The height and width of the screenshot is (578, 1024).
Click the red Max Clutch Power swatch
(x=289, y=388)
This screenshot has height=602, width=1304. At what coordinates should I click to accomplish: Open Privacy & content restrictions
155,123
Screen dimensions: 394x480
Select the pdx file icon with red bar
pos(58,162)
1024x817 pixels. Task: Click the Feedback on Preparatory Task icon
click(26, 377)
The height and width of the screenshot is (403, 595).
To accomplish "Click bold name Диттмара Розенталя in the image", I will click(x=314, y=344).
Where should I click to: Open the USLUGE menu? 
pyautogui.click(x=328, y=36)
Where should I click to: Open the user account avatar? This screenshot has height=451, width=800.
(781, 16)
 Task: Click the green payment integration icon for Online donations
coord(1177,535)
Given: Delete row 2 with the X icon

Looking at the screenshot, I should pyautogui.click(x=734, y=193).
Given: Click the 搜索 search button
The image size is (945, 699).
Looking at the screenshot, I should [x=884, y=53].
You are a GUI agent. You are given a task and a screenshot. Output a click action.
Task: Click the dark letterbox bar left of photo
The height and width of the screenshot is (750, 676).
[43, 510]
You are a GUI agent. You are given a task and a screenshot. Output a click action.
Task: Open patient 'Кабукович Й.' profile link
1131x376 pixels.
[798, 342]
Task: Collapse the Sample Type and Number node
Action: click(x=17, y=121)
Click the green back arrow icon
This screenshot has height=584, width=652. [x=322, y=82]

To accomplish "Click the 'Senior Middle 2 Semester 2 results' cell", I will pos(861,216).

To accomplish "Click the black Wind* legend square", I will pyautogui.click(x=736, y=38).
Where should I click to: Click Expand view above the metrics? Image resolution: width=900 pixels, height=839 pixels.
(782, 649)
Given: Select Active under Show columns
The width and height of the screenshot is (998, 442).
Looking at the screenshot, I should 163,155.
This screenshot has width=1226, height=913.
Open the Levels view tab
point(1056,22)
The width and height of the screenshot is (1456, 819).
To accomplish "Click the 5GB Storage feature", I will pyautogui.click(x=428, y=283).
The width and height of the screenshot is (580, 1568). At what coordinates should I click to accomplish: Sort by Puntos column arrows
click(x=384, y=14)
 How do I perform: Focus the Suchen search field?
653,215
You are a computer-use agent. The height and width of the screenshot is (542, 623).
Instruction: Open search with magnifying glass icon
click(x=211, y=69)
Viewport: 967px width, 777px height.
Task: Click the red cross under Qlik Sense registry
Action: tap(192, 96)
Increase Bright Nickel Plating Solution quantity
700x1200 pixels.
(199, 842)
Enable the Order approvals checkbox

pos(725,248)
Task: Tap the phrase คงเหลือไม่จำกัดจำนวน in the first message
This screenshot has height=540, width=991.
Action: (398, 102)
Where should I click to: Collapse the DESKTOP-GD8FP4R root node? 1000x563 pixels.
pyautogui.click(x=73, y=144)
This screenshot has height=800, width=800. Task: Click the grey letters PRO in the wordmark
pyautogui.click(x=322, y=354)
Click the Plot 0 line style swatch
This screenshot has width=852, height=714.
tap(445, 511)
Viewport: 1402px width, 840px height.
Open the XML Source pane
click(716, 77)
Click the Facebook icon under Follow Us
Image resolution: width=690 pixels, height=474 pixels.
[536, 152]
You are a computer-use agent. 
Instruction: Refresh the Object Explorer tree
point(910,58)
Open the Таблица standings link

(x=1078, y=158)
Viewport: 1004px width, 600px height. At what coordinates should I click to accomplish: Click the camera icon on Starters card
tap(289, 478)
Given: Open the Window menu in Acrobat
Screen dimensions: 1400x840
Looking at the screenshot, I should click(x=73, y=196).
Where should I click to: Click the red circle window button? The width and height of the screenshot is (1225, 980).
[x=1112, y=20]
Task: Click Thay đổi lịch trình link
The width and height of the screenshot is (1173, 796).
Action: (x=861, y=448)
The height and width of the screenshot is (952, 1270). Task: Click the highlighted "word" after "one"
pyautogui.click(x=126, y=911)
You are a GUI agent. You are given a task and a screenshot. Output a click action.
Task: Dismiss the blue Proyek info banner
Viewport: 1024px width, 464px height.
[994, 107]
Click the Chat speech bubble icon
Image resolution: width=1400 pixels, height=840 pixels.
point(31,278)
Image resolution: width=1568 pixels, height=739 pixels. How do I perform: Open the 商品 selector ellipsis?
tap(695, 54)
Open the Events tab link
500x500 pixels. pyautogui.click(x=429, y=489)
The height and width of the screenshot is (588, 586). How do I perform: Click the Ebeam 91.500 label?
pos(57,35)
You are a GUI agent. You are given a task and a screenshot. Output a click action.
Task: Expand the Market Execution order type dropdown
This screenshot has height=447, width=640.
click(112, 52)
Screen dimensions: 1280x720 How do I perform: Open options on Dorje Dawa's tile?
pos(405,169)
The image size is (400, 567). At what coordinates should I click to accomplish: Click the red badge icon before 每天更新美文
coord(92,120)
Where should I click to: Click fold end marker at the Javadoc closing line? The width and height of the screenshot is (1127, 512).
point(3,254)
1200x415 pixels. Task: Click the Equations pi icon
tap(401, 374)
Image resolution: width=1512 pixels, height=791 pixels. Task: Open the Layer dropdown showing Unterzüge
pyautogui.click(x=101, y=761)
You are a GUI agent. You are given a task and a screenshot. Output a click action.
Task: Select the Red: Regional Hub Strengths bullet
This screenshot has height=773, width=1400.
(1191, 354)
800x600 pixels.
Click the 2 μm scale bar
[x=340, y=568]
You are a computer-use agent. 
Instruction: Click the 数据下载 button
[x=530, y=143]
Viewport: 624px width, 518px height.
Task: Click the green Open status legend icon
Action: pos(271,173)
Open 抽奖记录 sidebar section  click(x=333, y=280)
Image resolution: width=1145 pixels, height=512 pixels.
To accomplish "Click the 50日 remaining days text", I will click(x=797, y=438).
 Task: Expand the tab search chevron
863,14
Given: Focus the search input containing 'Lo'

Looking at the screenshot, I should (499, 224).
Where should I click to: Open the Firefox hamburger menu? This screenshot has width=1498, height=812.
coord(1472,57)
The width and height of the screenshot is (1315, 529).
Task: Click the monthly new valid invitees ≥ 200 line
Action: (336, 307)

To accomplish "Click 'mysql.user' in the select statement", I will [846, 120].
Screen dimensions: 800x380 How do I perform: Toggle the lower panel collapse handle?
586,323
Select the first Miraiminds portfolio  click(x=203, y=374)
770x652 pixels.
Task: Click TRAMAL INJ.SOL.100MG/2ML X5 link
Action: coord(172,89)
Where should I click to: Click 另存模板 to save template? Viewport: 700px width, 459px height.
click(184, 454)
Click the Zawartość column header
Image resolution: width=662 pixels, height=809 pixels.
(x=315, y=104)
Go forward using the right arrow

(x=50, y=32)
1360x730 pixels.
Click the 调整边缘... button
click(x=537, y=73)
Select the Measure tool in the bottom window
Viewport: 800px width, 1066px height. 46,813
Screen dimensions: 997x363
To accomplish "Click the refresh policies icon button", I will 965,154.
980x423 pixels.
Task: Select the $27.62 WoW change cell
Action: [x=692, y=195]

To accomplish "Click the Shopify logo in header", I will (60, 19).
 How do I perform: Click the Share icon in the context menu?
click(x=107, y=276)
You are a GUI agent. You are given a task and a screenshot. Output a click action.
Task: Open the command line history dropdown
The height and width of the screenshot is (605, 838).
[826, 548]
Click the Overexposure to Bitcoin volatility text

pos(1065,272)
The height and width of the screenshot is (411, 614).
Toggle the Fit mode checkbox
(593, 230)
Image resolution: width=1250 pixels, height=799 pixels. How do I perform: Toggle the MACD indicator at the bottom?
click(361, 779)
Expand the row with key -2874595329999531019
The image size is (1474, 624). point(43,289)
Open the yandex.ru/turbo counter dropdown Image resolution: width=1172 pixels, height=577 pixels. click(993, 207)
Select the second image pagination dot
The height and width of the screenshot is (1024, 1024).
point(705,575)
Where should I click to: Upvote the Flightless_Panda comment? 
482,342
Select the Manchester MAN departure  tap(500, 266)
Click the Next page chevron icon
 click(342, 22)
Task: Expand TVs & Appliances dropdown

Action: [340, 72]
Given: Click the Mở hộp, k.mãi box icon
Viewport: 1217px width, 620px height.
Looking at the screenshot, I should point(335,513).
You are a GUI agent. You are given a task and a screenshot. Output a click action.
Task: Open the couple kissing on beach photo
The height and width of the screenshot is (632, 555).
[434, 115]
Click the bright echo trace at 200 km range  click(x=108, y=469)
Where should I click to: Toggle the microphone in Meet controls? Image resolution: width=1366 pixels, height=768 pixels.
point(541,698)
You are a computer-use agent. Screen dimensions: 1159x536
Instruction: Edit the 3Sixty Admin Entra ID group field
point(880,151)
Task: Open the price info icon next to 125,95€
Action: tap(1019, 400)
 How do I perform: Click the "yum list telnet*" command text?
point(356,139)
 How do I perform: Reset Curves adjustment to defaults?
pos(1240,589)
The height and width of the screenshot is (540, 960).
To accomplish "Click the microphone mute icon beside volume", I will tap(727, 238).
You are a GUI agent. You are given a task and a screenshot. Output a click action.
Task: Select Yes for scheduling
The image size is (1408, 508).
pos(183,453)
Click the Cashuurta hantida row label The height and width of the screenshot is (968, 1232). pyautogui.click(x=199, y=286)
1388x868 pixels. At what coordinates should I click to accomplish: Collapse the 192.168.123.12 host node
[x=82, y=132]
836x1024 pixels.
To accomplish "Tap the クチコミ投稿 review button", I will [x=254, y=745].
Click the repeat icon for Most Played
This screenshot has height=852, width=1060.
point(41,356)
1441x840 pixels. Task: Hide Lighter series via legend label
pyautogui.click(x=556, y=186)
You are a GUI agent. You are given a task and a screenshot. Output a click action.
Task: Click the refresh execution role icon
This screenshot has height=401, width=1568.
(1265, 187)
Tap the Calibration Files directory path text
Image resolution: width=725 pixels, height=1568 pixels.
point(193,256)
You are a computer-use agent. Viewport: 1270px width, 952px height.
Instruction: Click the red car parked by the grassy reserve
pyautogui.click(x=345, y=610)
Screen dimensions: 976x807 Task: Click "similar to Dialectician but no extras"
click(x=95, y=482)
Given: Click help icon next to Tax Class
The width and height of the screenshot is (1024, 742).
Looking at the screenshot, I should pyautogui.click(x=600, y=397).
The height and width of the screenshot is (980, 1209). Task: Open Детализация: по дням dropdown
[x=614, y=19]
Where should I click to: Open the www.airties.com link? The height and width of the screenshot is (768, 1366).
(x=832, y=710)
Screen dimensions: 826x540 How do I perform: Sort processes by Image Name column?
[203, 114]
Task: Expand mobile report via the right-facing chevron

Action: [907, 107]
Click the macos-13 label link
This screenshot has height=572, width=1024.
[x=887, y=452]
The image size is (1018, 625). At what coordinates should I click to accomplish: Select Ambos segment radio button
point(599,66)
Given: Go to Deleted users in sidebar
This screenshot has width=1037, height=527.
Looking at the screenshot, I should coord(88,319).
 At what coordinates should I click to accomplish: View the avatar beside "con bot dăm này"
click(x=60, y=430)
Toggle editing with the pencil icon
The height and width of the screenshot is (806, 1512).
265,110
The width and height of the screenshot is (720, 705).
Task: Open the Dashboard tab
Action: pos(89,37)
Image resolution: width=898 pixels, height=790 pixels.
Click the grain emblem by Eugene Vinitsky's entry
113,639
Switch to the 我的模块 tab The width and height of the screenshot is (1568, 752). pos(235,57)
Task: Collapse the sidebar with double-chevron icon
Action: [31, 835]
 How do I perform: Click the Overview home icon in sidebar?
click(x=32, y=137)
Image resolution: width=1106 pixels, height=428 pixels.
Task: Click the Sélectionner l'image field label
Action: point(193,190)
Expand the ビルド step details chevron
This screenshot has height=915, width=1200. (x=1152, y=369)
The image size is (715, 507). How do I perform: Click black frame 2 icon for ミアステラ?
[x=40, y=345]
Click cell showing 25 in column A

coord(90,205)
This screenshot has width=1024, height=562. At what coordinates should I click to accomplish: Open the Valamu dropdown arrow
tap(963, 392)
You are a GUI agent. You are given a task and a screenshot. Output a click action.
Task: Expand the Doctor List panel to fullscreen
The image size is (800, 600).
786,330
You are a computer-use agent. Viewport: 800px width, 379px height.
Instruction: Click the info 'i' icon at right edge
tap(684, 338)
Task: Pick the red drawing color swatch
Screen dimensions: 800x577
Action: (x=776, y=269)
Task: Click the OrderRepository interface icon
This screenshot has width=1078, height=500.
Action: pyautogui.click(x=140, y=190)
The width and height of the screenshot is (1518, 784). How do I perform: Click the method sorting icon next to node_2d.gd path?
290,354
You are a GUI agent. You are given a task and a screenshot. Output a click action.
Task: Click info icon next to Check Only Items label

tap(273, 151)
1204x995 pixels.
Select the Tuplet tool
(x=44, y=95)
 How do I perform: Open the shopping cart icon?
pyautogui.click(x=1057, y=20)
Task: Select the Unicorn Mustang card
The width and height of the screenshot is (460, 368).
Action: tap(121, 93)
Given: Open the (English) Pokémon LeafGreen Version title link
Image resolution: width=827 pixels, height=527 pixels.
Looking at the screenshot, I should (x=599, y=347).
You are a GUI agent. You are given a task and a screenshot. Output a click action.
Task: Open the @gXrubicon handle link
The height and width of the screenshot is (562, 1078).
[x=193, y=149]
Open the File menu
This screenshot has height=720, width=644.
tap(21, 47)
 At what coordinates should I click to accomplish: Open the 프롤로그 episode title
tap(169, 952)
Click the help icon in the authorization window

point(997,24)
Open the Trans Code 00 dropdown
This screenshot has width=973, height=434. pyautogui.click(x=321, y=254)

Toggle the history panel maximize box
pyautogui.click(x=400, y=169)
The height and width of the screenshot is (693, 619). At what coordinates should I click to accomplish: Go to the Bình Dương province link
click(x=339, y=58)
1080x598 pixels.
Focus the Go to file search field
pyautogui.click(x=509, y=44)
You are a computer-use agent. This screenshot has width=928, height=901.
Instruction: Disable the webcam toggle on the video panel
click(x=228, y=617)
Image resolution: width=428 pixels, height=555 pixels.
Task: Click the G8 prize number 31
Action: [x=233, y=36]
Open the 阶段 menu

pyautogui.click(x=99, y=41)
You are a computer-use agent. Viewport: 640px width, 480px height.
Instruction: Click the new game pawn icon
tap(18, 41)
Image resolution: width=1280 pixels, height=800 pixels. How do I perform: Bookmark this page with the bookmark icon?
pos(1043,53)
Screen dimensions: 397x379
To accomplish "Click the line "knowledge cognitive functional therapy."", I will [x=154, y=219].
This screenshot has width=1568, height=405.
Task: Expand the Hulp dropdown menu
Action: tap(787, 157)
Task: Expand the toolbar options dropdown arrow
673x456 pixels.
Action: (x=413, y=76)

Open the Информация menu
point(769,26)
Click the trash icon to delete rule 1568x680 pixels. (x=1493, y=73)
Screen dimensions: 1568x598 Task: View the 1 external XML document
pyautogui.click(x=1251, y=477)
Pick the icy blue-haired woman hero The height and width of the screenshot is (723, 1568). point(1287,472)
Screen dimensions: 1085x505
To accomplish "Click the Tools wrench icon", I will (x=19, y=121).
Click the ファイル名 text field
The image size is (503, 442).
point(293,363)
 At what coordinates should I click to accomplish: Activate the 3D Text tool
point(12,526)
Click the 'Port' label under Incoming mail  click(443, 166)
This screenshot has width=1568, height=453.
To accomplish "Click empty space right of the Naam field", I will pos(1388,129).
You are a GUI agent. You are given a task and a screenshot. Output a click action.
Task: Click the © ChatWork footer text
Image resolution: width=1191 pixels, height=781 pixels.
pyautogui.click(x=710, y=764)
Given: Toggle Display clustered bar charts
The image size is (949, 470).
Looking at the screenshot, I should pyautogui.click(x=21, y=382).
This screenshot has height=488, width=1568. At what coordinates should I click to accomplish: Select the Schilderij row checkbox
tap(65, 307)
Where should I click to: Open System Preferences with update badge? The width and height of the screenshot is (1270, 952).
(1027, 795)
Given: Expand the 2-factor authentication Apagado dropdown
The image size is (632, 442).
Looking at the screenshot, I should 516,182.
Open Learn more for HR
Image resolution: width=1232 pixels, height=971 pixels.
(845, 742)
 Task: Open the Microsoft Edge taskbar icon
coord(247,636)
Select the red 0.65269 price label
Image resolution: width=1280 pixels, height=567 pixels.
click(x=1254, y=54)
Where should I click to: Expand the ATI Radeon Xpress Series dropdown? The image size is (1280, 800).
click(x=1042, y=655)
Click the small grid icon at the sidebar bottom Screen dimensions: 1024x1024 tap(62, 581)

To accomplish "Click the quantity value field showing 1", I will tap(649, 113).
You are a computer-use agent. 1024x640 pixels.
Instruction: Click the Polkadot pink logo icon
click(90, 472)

######

• PROMPT
Going back over the entries above, copy word for word every line from the one that has "Click cell showing 25 in column A" on through the one that has "Task: Pick the red drawing color swatch".

• RESULT FOR THIS TASK
Click cell showing 25 in column A

coord(90,205)
This screenshot has width=1024, height=562. At what coordinates should I click to accomplish: Open the Valamu dropdown arrow
tap(963, 392)
You are a GUI agent. You are given a task and a screenshot. Output a click action.
Task: Expand the Doctor List panel to fullscreen
The image size is (800, 600).
786,330
You are a computer-use agent. Viewport: 800px width, 379px height.
Instruction: Click the info 'i' icon at right edge
tap(684, 338)
Task: Pick the red drawing color swatch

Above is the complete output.